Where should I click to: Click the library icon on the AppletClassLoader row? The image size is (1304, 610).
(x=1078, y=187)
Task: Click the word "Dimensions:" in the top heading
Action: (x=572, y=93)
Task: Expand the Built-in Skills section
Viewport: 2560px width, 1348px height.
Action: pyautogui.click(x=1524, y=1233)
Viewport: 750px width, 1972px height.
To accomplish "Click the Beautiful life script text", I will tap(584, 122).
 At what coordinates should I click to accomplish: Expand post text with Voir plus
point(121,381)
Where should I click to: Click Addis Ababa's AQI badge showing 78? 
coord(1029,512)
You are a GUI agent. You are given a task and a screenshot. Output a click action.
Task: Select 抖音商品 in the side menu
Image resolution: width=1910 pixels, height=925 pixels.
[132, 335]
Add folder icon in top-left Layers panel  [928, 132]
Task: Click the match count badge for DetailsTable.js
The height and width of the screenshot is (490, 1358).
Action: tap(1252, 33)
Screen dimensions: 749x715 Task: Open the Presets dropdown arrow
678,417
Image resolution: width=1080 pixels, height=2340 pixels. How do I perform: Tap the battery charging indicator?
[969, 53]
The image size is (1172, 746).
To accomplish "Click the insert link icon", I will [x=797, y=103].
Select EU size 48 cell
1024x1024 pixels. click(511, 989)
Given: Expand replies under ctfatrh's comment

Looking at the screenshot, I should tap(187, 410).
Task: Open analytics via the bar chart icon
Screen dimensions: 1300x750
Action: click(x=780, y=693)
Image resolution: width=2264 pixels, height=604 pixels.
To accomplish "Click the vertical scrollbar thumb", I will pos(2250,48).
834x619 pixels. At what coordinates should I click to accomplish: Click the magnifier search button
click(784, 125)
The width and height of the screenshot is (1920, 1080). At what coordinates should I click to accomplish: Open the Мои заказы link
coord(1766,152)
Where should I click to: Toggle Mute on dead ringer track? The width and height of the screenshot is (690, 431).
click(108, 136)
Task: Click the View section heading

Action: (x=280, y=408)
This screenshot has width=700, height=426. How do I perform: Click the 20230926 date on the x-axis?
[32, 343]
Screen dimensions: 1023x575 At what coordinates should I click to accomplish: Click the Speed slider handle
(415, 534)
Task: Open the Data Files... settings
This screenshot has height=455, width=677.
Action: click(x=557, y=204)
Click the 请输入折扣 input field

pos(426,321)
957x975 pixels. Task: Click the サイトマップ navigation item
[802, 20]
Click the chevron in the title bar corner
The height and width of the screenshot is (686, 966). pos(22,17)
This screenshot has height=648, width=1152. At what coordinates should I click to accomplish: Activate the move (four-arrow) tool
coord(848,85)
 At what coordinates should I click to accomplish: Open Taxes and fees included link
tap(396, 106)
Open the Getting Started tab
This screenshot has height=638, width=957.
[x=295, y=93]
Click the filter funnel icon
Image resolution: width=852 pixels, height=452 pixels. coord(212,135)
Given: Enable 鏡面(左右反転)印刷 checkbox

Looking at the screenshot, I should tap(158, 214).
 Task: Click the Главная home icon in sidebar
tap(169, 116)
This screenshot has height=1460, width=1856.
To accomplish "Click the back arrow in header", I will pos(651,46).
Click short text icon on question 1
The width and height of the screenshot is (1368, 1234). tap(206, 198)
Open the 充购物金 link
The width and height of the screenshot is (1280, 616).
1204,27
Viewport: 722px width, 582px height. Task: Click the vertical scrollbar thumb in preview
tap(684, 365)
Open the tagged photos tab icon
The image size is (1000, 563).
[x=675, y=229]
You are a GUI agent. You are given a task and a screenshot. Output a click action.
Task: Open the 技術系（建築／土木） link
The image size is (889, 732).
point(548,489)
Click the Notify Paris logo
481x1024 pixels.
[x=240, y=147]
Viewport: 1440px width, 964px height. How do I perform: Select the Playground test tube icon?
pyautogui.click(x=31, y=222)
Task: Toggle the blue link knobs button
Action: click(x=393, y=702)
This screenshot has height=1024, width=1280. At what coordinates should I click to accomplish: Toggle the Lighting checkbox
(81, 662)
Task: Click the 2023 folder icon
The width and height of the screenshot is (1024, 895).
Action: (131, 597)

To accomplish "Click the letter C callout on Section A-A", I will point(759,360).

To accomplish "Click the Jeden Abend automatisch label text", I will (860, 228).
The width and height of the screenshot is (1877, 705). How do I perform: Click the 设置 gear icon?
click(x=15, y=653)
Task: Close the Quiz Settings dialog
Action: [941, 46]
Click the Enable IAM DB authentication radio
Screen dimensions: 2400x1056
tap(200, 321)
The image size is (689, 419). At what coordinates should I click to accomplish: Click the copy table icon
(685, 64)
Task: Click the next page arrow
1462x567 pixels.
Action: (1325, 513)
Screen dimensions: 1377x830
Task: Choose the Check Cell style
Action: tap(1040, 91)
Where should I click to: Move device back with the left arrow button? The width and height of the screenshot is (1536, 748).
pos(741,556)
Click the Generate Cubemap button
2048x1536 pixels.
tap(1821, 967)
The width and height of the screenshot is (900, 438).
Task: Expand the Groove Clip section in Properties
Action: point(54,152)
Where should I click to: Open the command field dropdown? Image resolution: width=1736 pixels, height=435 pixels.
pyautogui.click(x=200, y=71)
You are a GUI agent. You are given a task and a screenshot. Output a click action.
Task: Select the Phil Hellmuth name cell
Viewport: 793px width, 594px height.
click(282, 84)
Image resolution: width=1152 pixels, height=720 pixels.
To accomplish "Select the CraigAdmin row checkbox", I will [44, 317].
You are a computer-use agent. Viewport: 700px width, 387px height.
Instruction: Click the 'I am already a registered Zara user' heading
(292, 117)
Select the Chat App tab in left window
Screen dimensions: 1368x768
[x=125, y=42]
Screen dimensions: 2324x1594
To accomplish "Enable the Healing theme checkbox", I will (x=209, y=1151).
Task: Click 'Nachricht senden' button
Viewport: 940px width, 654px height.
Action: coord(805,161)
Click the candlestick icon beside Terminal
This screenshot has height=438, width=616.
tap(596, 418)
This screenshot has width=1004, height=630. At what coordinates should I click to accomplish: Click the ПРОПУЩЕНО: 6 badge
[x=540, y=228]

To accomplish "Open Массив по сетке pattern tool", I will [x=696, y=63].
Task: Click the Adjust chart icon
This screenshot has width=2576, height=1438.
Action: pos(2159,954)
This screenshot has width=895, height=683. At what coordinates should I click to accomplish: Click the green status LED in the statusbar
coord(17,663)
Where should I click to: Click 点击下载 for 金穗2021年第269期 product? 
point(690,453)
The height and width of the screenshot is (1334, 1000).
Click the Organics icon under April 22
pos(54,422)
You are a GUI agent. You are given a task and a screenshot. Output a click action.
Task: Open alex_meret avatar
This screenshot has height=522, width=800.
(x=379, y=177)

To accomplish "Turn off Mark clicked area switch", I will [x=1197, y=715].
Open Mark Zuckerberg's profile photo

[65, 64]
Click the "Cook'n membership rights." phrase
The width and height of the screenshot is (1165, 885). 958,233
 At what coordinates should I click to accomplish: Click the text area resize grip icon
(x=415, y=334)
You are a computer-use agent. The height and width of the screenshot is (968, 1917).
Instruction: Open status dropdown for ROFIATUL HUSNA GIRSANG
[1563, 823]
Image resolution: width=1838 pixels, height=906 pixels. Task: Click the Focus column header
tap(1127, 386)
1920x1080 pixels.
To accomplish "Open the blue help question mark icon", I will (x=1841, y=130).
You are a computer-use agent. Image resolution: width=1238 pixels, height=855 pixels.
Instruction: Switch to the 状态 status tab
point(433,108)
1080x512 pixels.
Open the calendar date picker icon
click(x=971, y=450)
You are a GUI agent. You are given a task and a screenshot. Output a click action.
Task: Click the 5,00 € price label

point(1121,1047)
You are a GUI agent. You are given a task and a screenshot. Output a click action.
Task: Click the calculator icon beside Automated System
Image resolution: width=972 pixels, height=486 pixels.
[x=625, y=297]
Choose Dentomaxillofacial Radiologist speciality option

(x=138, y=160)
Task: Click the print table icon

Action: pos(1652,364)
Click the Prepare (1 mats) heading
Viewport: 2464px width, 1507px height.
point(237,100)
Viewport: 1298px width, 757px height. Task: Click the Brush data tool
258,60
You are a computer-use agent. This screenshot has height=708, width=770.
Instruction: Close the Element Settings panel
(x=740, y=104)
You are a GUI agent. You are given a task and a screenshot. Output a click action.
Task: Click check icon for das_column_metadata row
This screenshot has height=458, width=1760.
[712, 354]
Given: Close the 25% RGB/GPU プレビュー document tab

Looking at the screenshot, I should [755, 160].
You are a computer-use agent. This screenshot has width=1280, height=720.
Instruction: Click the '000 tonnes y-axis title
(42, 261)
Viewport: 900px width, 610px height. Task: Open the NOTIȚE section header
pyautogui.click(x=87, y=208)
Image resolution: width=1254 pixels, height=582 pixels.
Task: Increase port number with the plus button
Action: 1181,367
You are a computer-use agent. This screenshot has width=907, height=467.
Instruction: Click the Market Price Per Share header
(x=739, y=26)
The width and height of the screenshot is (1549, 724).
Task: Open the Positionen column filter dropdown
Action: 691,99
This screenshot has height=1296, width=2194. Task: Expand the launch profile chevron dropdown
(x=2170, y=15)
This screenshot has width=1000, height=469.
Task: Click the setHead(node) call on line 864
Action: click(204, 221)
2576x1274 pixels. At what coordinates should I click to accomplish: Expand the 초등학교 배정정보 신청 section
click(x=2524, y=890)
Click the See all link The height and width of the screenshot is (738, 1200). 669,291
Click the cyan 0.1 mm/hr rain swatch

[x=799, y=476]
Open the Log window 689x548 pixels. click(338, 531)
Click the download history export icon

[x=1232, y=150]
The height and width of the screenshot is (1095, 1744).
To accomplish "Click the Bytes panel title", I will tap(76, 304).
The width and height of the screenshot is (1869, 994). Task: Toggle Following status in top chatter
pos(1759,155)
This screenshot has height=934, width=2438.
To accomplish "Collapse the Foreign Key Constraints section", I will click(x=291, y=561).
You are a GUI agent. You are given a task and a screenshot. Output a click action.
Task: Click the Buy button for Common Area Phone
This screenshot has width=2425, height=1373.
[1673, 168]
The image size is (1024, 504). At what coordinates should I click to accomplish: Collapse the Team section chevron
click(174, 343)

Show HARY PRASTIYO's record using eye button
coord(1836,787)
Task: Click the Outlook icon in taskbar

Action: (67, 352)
....................
Please reproduce the records word for word, starting at the first line and ending at the line that contains "coord(1766,152)".

Where should I click to: Click the library icon on the AppletClassLoader row? The image size is (1304, 610).
(x=1078, y=187)
Task: Click the word "Dimensions:" in the top heading
Action: (x=572, y=93)
Task: Expand the Built-in Skills section
Viewport: 2560px width, 1348px height.
Action: pyautogui.click(x=1524, y=1233)
Viewport: 750px width, 1972px height.
To accomplish "Click the Beautiful life script text", I will tap(584, 122).
 At what coordinates should I click to accomplish: Expand post text with Voir plus
point(121,381)
Where should I click to: Click Addis Ababa's AQI badge showing 78? 
coord(1029,512)
You are a GUI agent. You are given a task and a screenshot. Output a click action.
Task: Select 抖音商品 in the side menu
Image resolution: width=1910 pixels, height=925 pixels.
[132, 335]
Add folder icon in top-left Layers panel  [928, 132]
Task: Click the match count badge for DetailsTable.js
The height and width of the screenshot is (490, 1358).
Action: tap(1252, 33)
Screen dimensions: 749x715 Task: Open the Presets dropdown arrow
678,417
Image resolution: width=1080 pixels, height=2340 pixels. How do I perform: Tap the battery charging indicator?
[969, 53]
The image size is (1172, 746).
To accomplish "Click the insert link icon", I will [x=797, y=103].
Select EU size 48 cell
1024x1024 pixels. click(511, 989)
Given: Expand replies under ctfatrh's comment

Looking at the screenshot, I should tap(187, 410).
Task: Open analytics via the bar chart icon
Screen dimensions: 1300x750
Action: click(x=780, y=693)
Image resolution: width=2264 pixels, height=604 pixels.
To accomplish "Click the vertical scrollbar thumb", I will pos(2250,48).
834x619 pixels. At what coordinates should I click to accomplish: Click the magnifier search button
click(784, 125)
The width and height of the screenshot is (1920, 1080). At what coordinates should I click to accomplish: Open the Мои заказы link
coord(1766,152)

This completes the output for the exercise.